2. I don't know but AFAIK the traditional Western Catholic usage in writing is cross-bishop's first name-name of his see preferably in Latin and sometimes abbreviated (+Richard Londiniensis). (And two crosses for an archbishop - ++Rowan Cantuar?) Priests writing their first names with a cross afterwards seems a modern Western custom (like pectoral crosses for priests? because somebody thought it looked high-church?) and one that's spread over several churchmanships.
3. I once heard it was from taking the old high, stiff Victorian men's collars and wearing them backwards to form part of the clerical street uniform with a suit, and that Anglican clergy invented it. Hence the 'dog collar' all the way round the neck that's still identified with Anglicans. Don't know where the 'notch' collar identified with RCs came from... wearing the collar under a cassock?
I identify a very wide notch in front with Anglican clergy - I don't see anybody else doing that.
Then there's the modern tab-collar clergy shirt, which I admit makes more sense than the 'stock' getup (really a dickie!) one wears with a suit and an old-fashioned collar.
Like mediƦval Western Catholic clergy, Eastern-rite clergy traditionally don't wear the collar except in some Western countries where they've adopted the clerical suit as street clothes.
I know Bishop Iker requires all postulants for holy orders to pray the Daily Office (it was stipulated in my letter admitting me to postulancy). As I was never told I could stop after ordination, I have considered that order to still be in effect! ;-) (All the clergy in Fort Worth I know of treat saying the office as an obligation, though we do not have an official policy on it in our diocesan customary.)
I have to disagree with Timotheus.
James Noonan's "The Church Visible" states that the clerical collar began as a fifteenth-century adoption, by the clergy, of the fashionable practice of turning a linen collar up and over one's outer garment. This clerical collar become distinct when the clergy kept doing it after it was no longer fashionable. Different regions developed different over-turned linen collars, with the French using lace tabs or the English originally using a collar that looked like today's ascot tie. The very simple linen band all the way around the collar, the "Roman Collar," was mandated by Rome following the Counter-Reformation.
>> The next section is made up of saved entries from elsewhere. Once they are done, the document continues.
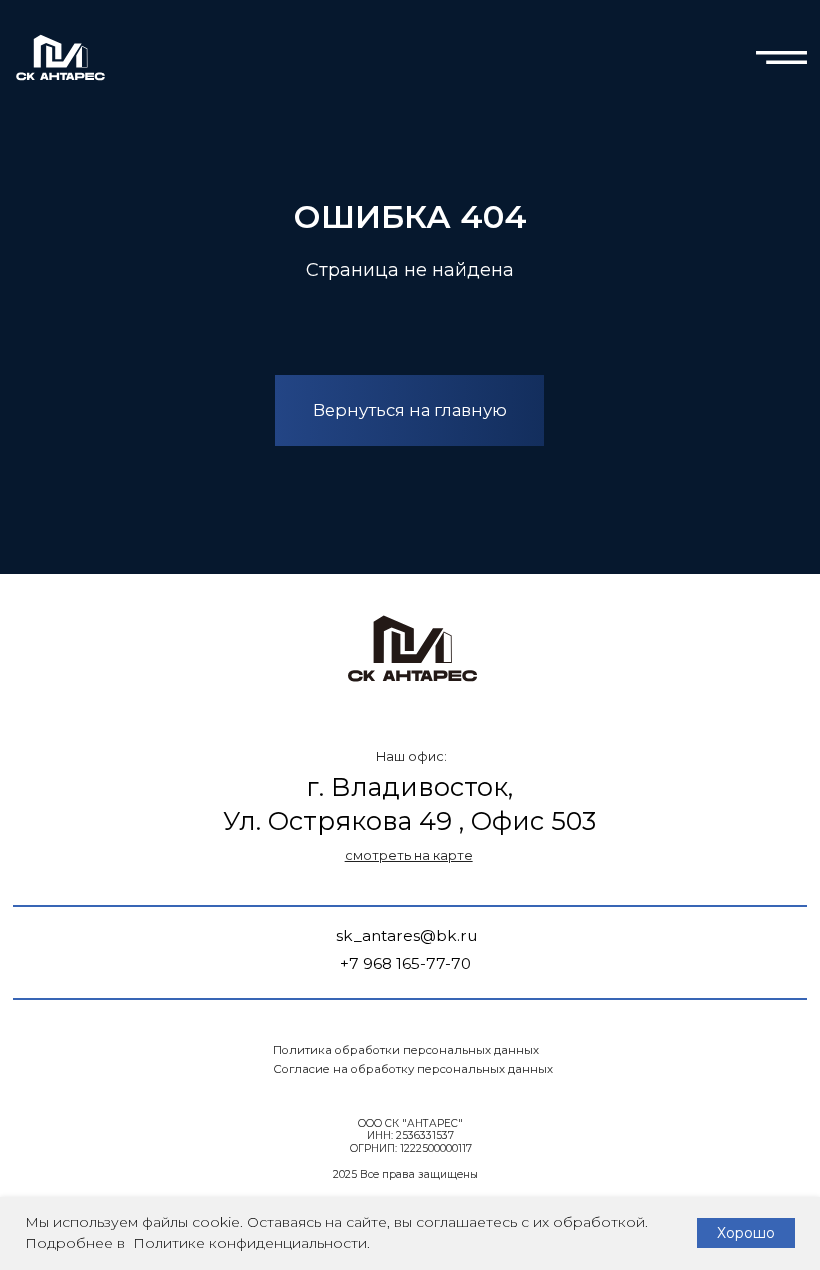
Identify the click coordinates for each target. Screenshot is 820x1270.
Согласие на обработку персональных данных (413, 1069)
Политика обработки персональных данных (406, 1050)
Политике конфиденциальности (248, 1243)
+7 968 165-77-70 (405, 963)
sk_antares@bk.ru (406, 935)
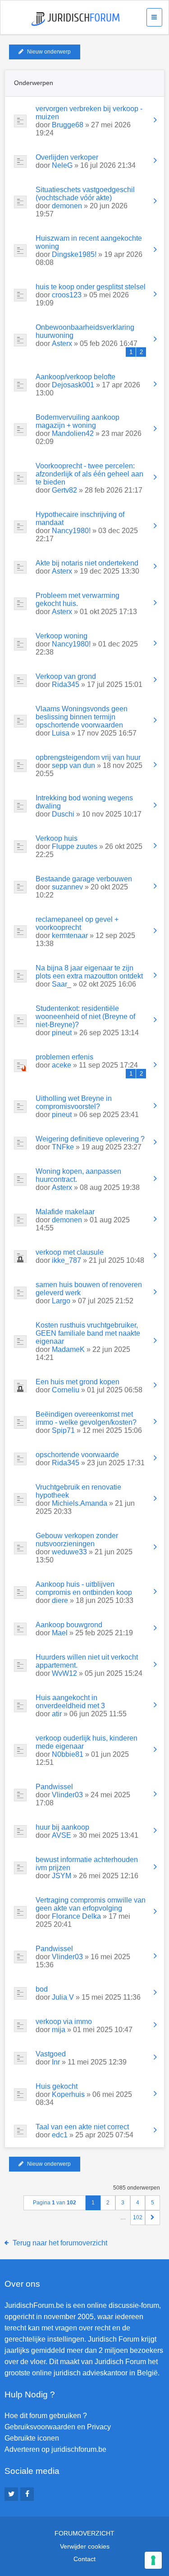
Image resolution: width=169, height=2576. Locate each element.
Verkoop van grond (66, 676)
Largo (61, 1301)
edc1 (60, 2135)
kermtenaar (70, 935)
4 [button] (137, 2202)
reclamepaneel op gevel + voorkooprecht (77, 923)
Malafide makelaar (65, 1212)
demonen (67, 206)
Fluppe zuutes (74, 846)
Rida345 (65, 684)
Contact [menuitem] (84, 2559)
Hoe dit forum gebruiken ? (46, 2415)
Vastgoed (51, 2054)
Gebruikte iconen (32, 2438)
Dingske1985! (74, 254)
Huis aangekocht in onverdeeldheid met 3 (70, 1702)
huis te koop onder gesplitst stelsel (91, 287)
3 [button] (122, 2202)
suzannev (67, 887)
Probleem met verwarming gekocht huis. (77, 599)
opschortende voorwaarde (77, 1455)
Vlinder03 (67, 1795)
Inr (56, 2062)
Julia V (63, 1997)
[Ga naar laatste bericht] (155, 121)
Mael (60, 1633)
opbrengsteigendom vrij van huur (88, 757)
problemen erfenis (64, 1057)
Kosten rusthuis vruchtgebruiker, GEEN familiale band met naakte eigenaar (88, 1333)
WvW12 (64, 1673)
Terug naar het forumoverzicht (60, 2243)
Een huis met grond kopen (77, 1382)
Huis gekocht (57, 2086)
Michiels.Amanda (79, 1503)
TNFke (63, 1147)
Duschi (63, 814)
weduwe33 (69, 1552)
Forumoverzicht (84, 2533)
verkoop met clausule (70, 1252)
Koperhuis (68, 2094)
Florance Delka (76, 1916)
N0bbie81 (67, 1754)
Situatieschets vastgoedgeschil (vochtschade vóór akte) (85, 194)
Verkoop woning (61, 636)
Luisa (60, 733)
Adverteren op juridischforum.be (55, 2449)
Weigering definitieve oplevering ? (90, 1139)
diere (60, 1600)
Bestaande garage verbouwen (84, 879)
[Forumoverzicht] (75, 19)
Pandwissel (54, 1787)
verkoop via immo (64, 2021)
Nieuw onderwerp (49, 52)
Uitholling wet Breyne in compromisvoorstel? (74, 1102)
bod (42, 1989)
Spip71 (63, 1430)
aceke (61, 1065)
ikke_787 (66, 1260)
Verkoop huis (57, 838)
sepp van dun (73, 765)
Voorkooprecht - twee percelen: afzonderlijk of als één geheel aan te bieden (89, 474)
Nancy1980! (71, 530)
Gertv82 (64, 490)
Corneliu (65, 1390)
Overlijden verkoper (67, 157)
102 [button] (137, 2217)
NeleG (62, 165)
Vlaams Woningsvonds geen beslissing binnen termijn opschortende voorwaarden (82, 717)
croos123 (67, 295)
This linen collar was commonly inserted into a black cloth colloar in the early decades of the twentieth century, before the World Wars--though it became almost universal following the Wars.
Drew of the Holy Whapping
I've heard the latter to explanations for the collars most often, but Timotheus' story only a couple of times. And I couldn't cite any scholarly sources, either. Has anybody heard of the "seminarian's collar," which is a normal clerical collar, but with a black stripe down the center front of it? I had a friend at Seabury-Western use it, and I think he decided it was really silly...
All priests should pray the Office daily. And wear cassocks.
Those interested in the origin of clerical collars will find a lot about it at the following address:
http://answers.google.com/answers/threadview?id=603180
At one time, non-ordained members of the Anglican Order of the Holy Cross wore the Roman collar with a black mark in front to signify their status, or lack of it.
Later, the Order decided to remove the requirement from the lay brothers to wear that collar, and latterly, to dispense with it altogether.